MapReduce
What is MapReduce?
Let’s start with an example.
We are the head of census bureau for the state of California and tasked with finding the finding the population of all cities in California. All the resources we want are ready but we have only four months to finish the task. Calculating the population of all cities for a big state like california is not an easy task. The sensible thing to do is to divide the state by city and make individuals in charge of each city to calculate the population of each city where he is in charge of.
For illustration purpose, there are three cities: San Francisco (SFO), San Jose (SJOSE) and LA.
Person 1 will be in charge for SFO, person 2 will be in charge for San Jose, and person 3 will be in charge of LA.
We have divided California into cities and each city is assigned to a person and he is responsible for finding the population of the assigned city. We now need to give instructions to each person on what they have to do. Thus, we ask each person to go to a home knock on the door and when someone answers the door, ask how many people live in the home and note it down. Each one notes down the city they’re responsible for and the number of people live in the home. Then, the person has to go to the next home and repeat the same process until he covers all homes in the assigned city.
For a person who covers SFO, he goes to first home, there are five people in the home so he note down SFO 5
, three people are living in the second home so he note down SFO 3
, so on. It’s a classic divide and conquer approach.
Same instructions will be carried out by everyone involved person 2 will go to San Jose and Person 2 will do the same in LA. When each person is done with their assigned city, we ask them to submit their results to the state’s headquarters.
We’ll have a person in the headquarters to receive the results from all cities and aggregate them by city to come up with population of each city for the entire state.

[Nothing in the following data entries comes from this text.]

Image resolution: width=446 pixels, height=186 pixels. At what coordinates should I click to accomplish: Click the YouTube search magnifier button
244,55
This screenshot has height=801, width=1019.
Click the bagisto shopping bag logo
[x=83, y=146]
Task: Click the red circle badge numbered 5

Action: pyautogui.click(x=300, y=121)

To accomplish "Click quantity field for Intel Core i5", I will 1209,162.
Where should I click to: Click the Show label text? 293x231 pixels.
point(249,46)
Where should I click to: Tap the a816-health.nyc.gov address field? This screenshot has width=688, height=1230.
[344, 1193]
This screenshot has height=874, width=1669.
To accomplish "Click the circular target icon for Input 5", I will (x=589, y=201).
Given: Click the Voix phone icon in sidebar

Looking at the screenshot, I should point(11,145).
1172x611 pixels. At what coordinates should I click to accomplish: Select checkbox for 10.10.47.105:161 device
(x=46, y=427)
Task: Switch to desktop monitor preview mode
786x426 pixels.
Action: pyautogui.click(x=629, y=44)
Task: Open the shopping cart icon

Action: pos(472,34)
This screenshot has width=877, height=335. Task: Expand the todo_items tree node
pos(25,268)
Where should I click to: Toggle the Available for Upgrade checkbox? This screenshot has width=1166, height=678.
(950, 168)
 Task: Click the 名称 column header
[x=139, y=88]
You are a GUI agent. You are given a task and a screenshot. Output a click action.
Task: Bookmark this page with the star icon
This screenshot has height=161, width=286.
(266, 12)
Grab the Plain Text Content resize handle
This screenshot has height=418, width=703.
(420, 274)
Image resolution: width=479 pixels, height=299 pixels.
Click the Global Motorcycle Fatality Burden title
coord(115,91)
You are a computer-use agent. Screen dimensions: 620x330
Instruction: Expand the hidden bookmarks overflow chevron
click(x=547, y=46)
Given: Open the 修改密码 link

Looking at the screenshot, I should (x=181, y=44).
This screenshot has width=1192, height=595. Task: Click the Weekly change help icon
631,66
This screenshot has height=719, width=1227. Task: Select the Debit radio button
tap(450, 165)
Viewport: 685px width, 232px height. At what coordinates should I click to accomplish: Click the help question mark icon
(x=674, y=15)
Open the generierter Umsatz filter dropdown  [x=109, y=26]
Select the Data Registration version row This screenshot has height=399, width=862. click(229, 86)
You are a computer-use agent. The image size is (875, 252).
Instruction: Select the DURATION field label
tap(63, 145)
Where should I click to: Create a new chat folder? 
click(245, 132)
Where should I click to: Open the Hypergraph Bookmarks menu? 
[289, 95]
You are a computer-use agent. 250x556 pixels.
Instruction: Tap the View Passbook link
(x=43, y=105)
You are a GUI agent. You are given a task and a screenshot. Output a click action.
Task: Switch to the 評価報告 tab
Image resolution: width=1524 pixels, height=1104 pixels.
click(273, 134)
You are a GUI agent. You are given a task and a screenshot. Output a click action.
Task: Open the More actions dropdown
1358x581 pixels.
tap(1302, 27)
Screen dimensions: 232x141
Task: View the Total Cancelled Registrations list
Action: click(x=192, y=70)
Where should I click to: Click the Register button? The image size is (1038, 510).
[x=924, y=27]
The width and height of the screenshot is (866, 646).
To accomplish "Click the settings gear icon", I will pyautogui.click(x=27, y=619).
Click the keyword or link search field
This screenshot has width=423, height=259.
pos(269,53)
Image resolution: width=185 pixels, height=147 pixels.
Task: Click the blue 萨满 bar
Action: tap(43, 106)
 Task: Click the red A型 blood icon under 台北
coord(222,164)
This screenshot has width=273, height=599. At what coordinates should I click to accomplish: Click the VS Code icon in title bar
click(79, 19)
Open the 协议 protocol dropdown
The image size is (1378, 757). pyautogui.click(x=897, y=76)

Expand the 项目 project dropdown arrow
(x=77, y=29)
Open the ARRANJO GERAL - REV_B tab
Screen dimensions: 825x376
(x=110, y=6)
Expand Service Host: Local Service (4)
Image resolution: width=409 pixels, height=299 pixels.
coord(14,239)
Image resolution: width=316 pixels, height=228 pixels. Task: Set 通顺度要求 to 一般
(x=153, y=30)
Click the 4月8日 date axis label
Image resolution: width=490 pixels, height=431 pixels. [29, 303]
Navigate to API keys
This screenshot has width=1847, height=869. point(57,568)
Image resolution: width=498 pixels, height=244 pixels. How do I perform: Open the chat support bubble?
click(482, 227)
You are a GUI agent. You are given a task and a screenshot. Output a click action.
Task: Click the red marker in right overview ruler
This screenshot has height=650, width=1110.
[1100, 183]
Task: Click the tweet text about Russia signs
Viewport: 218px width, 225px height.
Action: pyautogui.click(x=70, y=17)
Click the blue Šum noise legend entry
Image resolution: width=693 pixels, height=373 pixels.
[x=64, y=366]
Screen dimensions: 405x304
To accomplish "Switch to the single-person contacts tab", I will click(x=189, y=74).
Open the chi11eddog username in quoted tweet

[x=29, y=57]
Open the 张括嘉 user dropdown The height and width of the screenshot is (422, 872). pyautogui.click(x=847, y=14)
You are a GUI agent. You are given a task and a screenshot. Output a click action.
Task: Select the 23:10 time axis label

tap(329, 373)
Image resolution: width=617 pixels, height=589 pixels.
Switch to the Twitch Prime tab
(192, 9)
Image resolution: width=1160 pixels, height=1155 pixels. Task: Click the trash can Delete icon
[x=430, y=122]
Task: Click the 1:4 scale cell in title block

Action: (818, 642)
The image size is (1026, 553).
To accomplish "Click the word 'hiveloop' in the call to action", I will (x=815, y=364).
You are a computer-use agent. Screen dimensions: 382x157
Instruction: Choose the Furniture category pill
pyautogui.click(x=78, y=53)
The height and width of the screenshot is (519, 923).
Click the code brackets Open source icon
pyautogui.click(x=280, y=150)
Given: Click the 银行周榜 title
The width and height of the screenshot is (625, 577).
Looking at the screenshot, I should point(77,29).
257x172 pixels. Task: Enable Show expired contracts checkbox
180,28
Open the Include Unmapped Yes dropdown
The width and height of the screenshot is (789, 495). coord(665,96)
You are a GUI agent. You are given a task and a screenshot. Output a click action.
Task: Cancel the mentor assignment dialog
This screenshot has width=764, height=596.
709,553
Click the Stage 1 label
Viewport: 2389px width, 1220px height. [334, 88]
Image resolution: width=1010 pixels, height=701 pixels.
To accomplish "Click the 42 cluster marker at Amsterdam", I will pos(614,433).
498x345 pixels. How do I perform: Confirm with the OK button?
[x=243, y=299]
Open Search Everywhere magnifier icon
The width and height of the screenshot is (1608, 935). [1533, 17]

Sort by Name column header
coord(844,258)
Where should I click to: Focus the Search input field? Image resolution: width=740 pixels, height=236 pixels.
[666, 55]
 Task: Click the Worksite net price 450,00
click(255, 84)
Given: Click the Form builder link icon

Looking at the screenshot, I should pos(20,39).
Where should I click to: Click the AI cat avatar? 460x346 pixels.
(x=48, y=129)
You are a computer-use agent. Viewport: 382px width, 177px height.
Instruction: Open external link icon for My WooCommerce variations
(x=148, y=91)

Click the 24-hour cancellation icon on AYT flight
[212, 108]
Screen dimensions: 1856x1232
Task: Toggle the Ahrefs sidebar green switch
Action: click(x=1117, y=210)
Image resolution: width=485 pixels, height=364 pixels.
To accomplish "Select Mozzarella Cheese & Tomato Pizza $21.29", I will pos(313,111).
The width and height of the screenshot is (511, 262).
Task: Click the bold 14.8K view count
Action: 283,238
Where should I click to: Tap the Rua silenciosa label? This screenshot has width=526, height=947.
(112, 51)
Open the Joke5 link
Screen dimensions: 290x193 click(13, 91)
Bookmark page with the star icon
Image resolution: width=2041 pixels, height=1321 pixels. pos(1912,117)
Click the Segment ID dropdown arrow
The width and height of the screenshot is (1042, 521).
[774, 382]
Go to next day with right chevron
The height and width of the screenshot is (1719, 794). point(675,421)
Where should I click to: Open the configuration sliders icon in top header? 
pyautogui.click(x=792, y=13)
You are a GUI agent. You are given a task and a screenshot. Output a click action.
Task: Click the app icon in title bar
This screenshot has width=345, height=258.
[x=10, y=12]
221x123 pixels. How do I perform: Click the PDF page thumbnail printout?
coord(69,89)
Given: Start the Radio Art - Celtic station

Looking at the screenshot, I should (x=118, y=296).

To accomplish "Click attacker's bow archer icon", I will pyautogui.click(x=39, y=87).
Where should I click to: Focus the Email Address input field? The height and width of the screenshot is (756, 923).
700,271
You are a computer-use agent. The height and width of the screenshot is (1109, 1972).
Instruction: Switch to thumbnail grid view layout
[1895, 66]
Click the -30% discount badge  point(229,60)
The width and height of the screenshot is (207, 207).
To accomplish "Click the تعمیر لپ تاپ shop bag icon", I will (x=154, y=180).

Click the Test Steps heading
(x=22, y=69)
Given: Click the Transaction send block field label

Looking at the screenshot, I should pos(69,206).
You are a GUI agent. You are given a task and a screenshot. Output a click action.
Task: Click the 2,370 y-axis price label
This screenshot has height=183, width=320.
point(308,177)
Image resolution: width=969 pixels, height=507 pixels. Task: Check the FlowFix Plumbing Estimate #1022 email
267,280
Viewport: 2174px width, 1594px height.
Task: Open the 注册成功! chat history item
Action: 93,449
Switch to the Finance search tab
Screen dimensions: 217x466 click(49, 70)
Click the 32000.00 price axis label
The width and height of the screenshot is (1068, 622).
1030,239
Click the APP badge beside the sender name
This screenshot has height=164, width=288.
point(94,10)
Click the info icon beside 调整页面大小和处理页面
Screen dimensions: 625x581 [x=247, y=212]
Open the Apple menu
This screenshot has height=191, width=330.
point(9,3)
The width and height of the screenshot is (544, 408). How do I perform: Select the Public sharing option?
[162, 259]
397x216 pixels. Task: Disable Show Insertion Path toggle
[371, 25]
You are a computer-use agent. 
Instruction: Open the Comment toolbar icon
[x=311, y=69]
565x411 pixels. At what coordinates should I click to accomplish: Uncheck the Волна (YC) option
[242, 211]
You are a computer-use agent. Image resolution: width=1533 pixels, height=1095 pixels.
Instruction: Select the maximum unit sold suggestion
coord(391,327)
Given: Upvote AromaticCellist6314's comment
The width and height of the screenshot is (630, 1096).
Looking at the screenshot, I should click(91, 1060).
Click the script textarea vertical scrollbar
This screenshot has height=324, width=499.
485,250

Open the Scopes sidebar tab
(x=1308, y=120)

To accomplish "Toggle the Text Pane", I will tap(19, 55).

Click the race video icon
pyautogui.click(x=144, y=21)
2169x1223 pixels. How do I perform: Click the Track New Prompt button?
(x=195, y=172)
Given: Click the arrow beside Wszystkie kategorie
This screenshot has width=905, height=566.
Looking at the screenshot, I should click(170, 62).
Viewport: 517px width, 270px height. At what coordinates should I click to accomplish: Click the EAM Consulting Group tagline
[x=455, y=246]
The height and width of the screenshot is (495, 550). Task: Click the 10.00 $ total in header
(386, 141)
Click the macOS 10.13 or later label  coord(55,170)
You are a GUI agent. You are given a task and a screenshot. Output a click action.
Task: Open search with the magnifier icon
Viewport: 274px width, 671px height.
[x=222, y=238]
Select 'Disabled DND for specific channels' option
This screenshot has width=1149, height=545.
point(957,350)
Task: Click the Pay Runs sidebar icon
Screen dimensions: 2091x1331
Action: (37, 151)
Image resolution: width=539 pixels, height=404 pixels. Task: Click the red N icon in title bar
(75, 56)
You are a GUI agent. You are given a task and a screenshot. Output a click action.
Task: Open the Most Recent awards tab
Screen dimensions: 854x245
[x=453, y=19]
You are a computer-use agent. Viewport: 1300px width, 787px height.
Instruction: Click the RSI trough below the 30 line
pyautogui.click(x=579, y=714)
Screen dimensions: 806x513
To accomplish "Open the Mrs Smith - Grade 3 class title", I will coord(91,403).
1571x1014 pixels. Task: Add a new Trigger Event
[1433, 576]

Therefore, four months in with this strategy, we’re able to calculate the population of california.
Next year, we’re asked to do the same job, we have all the resources we want but this time we have two months to finish the task. So we would simply double the number of people to perform the task. We will divide SFO into two divisions and add one person to each division and we will do the same thing for San Jose and LA. Each person responsible for a division will perform the same task as before, we can also do the same thing at the headquarters.
Let’s divide the headquarters into two: CA HQ 1
and CA HQ 2
and one person to each division. With twice as much people, we can finish the task in half the time but there is one small problem, we want the census takers for SFO, called SFO 1
and SFO 2
, send their results to either CA HQ 1
or CA HQ 2
.
We don’t want SFO 1
sending results to CA HQ 1
and SFO 2
sending their results to CA HQ 2
because this would result an population count for SFO divided between CA HQ 1
or CA HQ 2
. That is not ideal because we want consolidated population count by city, not partial counts.
So, what we can do is to instruct census takers in SFO 1
and SFO 2
to send their results to either CA HQ 1
or CA HQ 2
. Similarly we should instruct census takers for San Jose and LA, they should either send it to CA HQ 1
or CA HQ 2
.
With this model, again, we were able to complete the census calculation in two months.
If next year if we were asked to do the same thing in a month, we know exactly what to do and we can simply double the resources and apply our model. Now, we have a good enough model, not only the model works but it also can scale.
The model we have here is called MapReduce. MapReduce is a programming model for distributed computing. It’s not a programming language, it is a programming model which we can use to process huge data sets in a distributed fashion.
Now let’s look at the faces involved in Mapreduce. The phase where individuals collect the population of their assigned city or part of the city is called a _Map phase.
The individual person involved in the actual calculation is called the Mapper and the city or the part of the city he is working with is known as the Input Split.
The output from each mapper is a Key Value pair as we can see the key is SFO
the value is 5
or the key is SJSOE
the value is 2
.
The phase where you aggregate the intermediate results from each city or mappers in the headquarters is called the Reduced phase and the individuals who work in the headquarters are known as Reducers because they reduce or consolidate the output from many different mappers. Each reducer will produce a result set.
The phase in which the values from the different mappers are copied or transferred to reducers is known as the Shuffle phase. The shuffle phase comes in between map and the reduced phase. Therefore, map phase, shuffle phase and reduce face are the three phases of Mapreduce.
Summary
MapReduce is:
- A distributed programming model for processing large data sets
- Conceived at Google and Hadoop’s adapt this programming model.
- Can be implemented in any programming language and Hadoop supports a lot of programming language to write Mapreduce programs. We can write a Mapreduce program in Scala, Python, C/C++ and of course Java.
- Mapreduce is not a programming language, it is a programming model.
- Hadoop implements Mapreduce so that the Mapreduce system in Hadoop manages the communicationsm, data transfer, parallel execution across the distributed servers or nodes.